Two firms recently filed for a new bitcoin Exchange Traded-Fund (ETF) with the US Securities and Exchange Commission (SEC). The filing, according to market structure analyst Joe Saluzzi, is “laughable” because of its 19-page long risk section.
The ETF filing was brought forth by VanEck Associates, an asset management firm overseeing $54 billion and more than 70 exchange-traded products, and by SolidX Partners, a New York-based financial technology company developing cryptography software. It’s set to be priced at 25 Bitcoins per share, worth about $191,250 at press time.
Per Joe Saluzzi, co-founder of Themis Trading, the ETF is “laughable,” as it has a risk disclosure section that is 19 pages long. According to Business Insider, he stated:
“Listen, I got a problem in general with the ETFs in bitcoin,” Saluzzi said in a phone interview. “They have market structure problems they haven't begun to address, but this one is a stand out. It is laughable.”

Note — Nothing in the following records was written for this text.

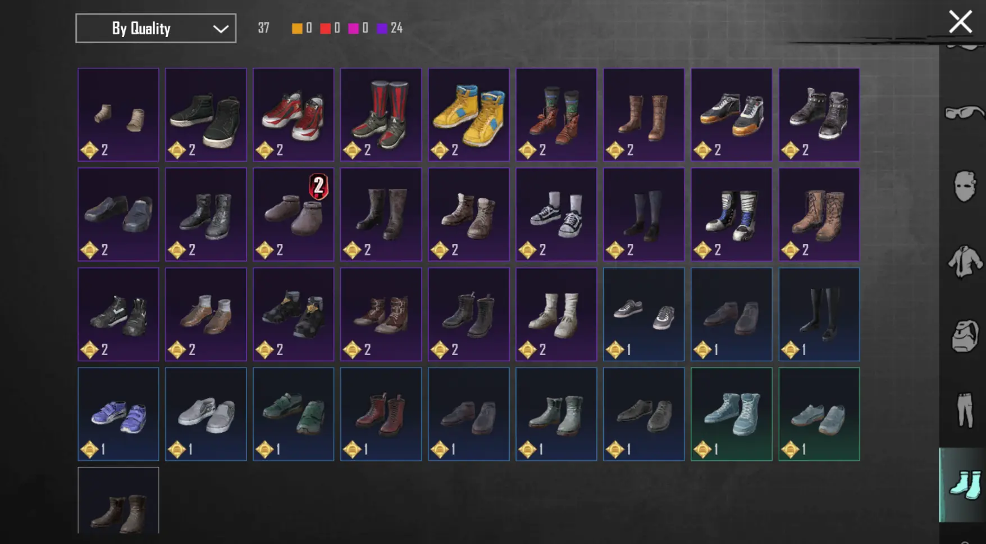Select the light blue high-top sneakers
Screen dimensions: 986x544
point(731,414)
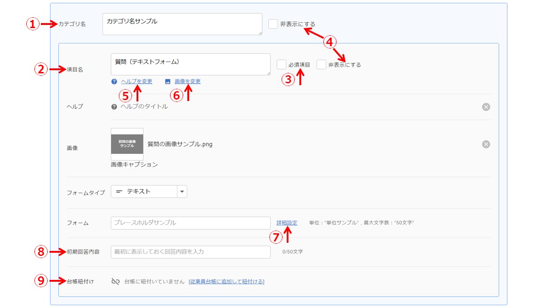The height and width of the screenshot is (308, 557).
Task: Click 従業員台帳に追加して紐付ける link
Action: click(x=226, y=282)
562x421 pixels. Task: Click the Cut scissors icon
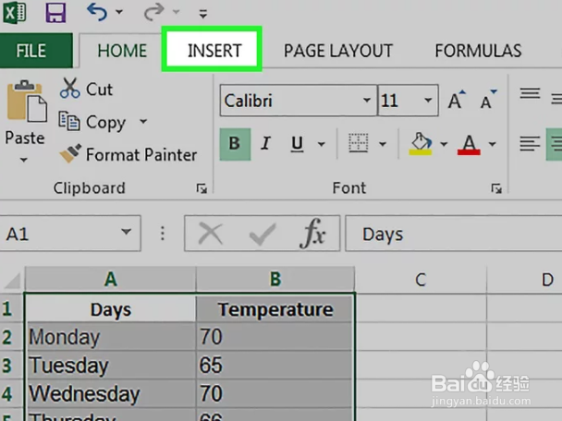coord(70,89)
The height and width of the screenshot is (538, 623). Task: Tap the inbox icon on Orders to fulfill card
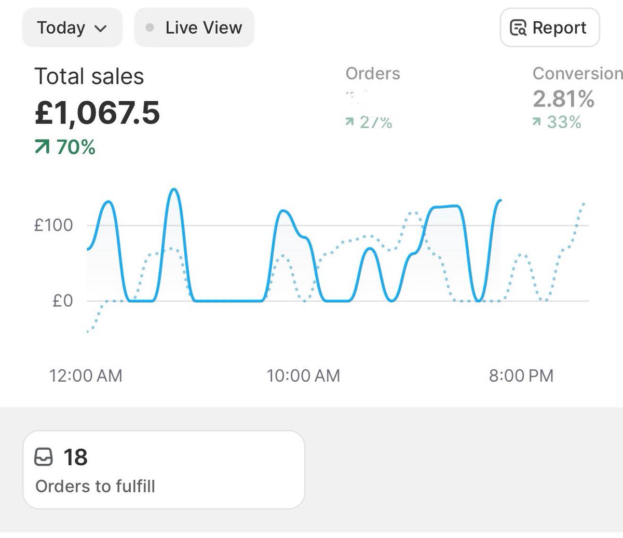[46, 458]
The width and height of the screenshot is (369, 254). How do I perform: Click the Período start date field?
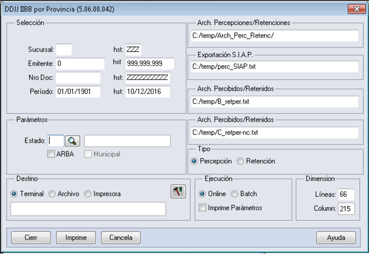click(80, 92)
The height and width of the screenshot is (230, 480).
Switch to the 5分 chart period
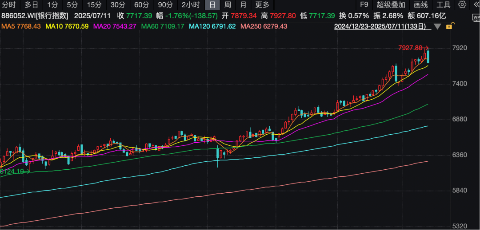coord(72,5)
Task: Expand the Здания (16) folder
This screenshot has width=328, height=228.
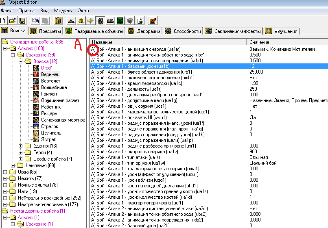Action: [x=21, y=146]
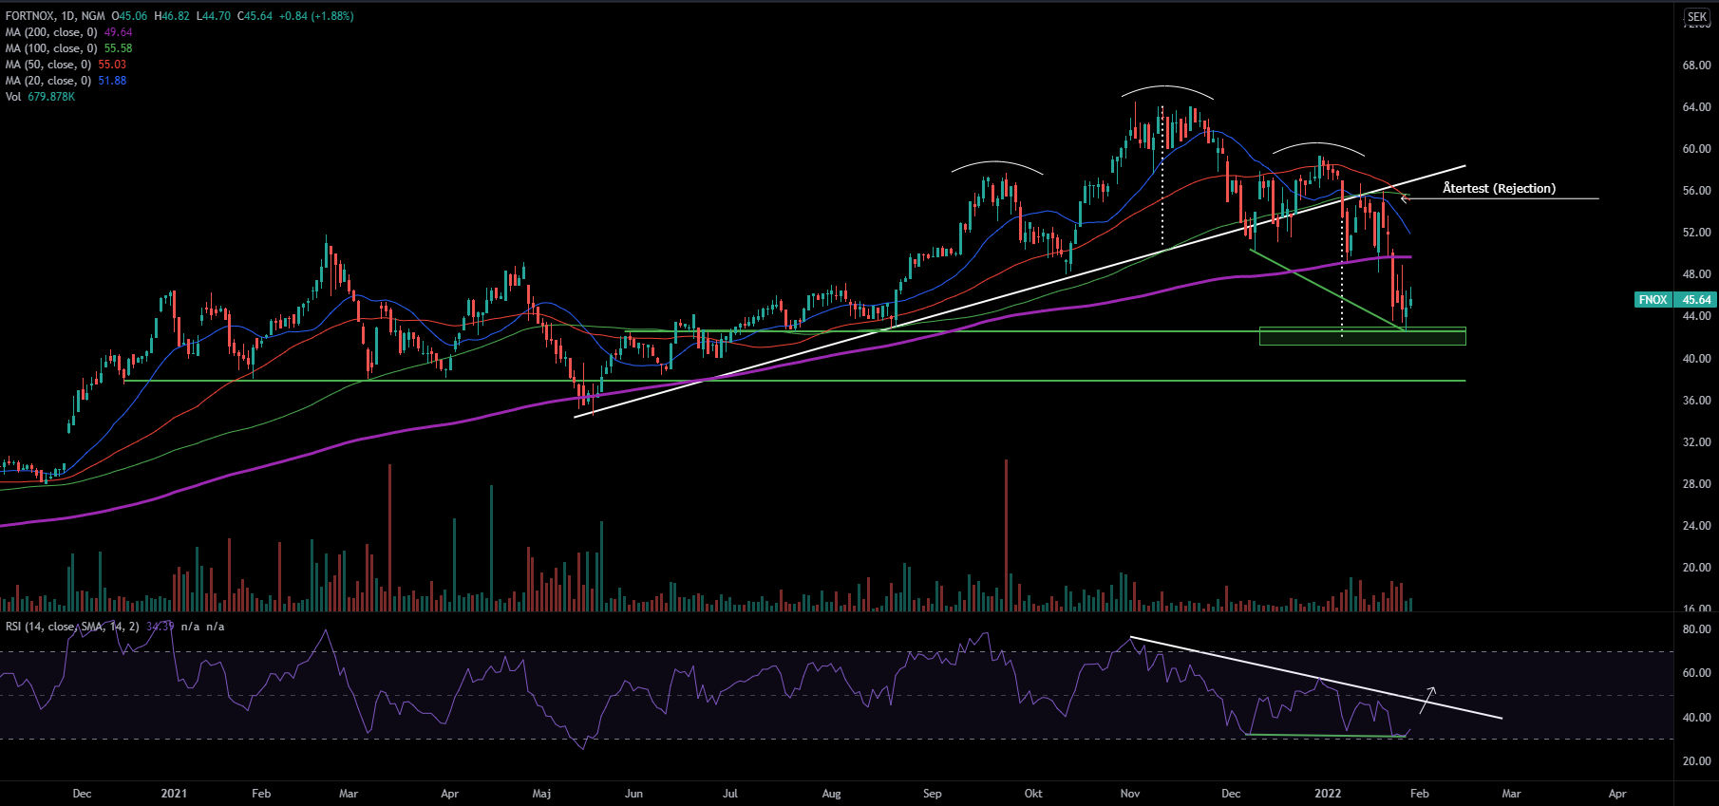
Task: Select the MA (20, close, 0) indicator legend
Action: pyautogui.click(x=48, y=81)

Unnamed market observers Business Insider cites reportedly revealed the number of pages it has doubles the length of risk sections in typical ETFs. Eric Evin, chief executive of fund manager Reality Shared, noted that it was larger than the disclosure section of risky investment products such as those tied to oil and volatility index VIX. Per the CEO, one of the original traded notes tied to VIX, VXX, has a risk disclosure section that is 9 pages long.
Various analysts notably see a Bitcoin ETF as a natural next step in the cryptocurrency’s growth, as it could see more investors enter the crypto space. Regulators have, on the other hand, pushed back against such a product over the risks these could present investors.
These risks include the flagship cryptocurrency’s lack of liquidity when compared to more mature markets, and the lack of market surveillance that could stop its price from being manipulated. These risks are included in the filing, it reads:
“The price of bitcoin may be influenced by fraud and manipulation for a number of reasons, including the following: most bitcoin spot markets are not regulated or supervised by a government agency; platforms may lack critical system safeguards, including customer protections; volatile market price swings or flash crashes; cyber risks, such as hacking customer wallets; and/or platforms selling from their own accounts and putting customers at an unfair disadvantage.”
If accepted, the ETF will see SolidX handle custody of the bitcoins using cold storage solutions to keep them safe. The funds investors put in will reportedly be insured one-to-one by “a syndicate of insurers” the firms didn’t disclose much about.